Staunch literary traditionalists might argue the increase in self-published authors has led to a tidal wave of rubbish, undermining the publishing world and the quality of literature. Even so, surely it is up to the reader to employ caveat emptor when buying self-published books?
"There is an awful lot of garbage that is being published, but a reader needs to be aware of what they are buying," Baverstock says.
"When you are booking holiday accommodation, you read the reviews. The same happens in publishing. The fact there is a lot of rubbish doesn't denigrate work that is finding a market, because people are liberated to try."
Julia Kingsford, head of marketing at Kingsford Campbell Literary & Marketing Agents and the former head of marketing at book store Foyles, says although self-publishing has opened closed doors to the publishing world, there are still limitations.
"Everyone in the publishing chain from agents, editors, typesetters, designers, marketeers and publicists add far more value to a book's quality and success than many people realise," she says.
"There's a huge difference between a first draft and a finished book and a lot of what publishers do is invest in making books as good and as readable as possible.
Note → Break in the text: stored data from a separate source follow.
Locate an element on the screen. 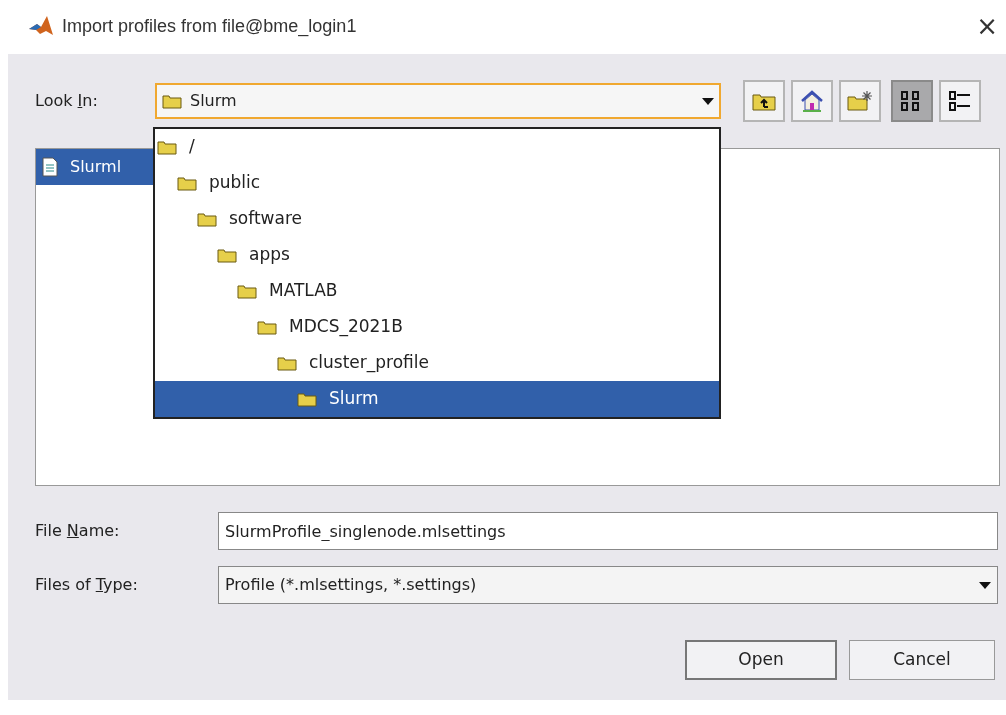 Image resolution: width=1006 pixels, height=715 pixels. home-icon is located at coordinates (812, 101).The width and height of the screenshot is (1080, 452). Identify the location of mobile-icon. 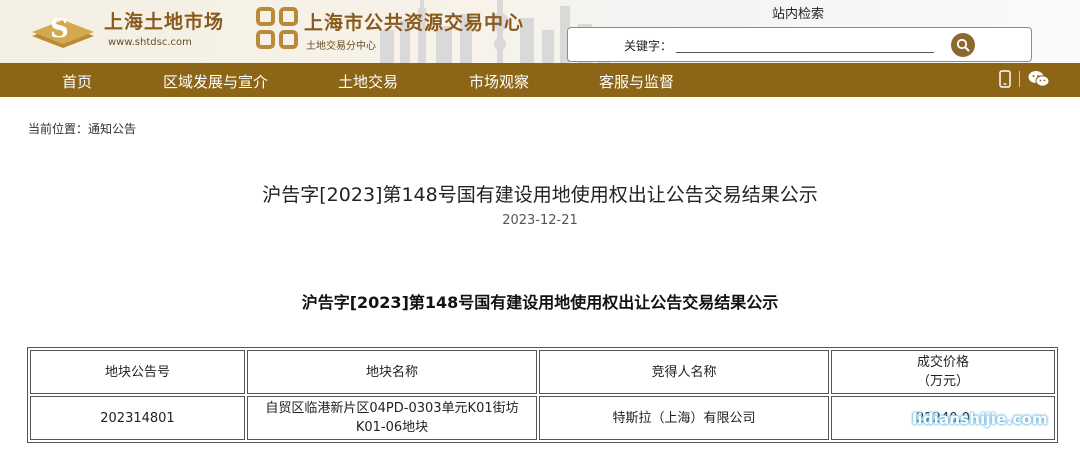
(1005, 79).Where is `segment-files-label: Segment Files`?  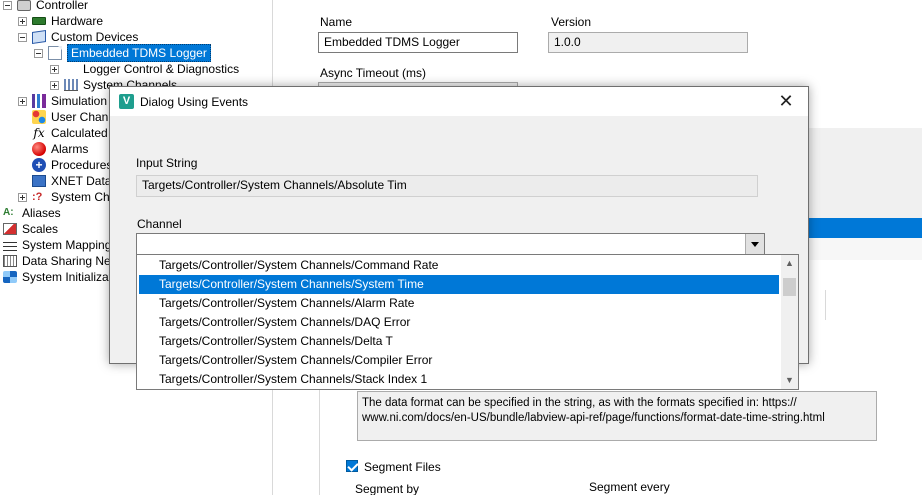
segment-files-label: Segment Files is located at coordinates (402, 467).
If writers have the skills or can pay for or draw on them from others to do everything needed to self-publish a book to a standard a publisher can, then I think it's great."
"What is definitely true is that technology has completely changed routes to market and accessibility," Kingsford adds. "So putting out an ebook or short print run is affordable in a way that it never was before and a few writers are making it big. If you have a manuscript under the bed, as it were, the opportunity now for it to find readers is incredible, so why not put it out there?"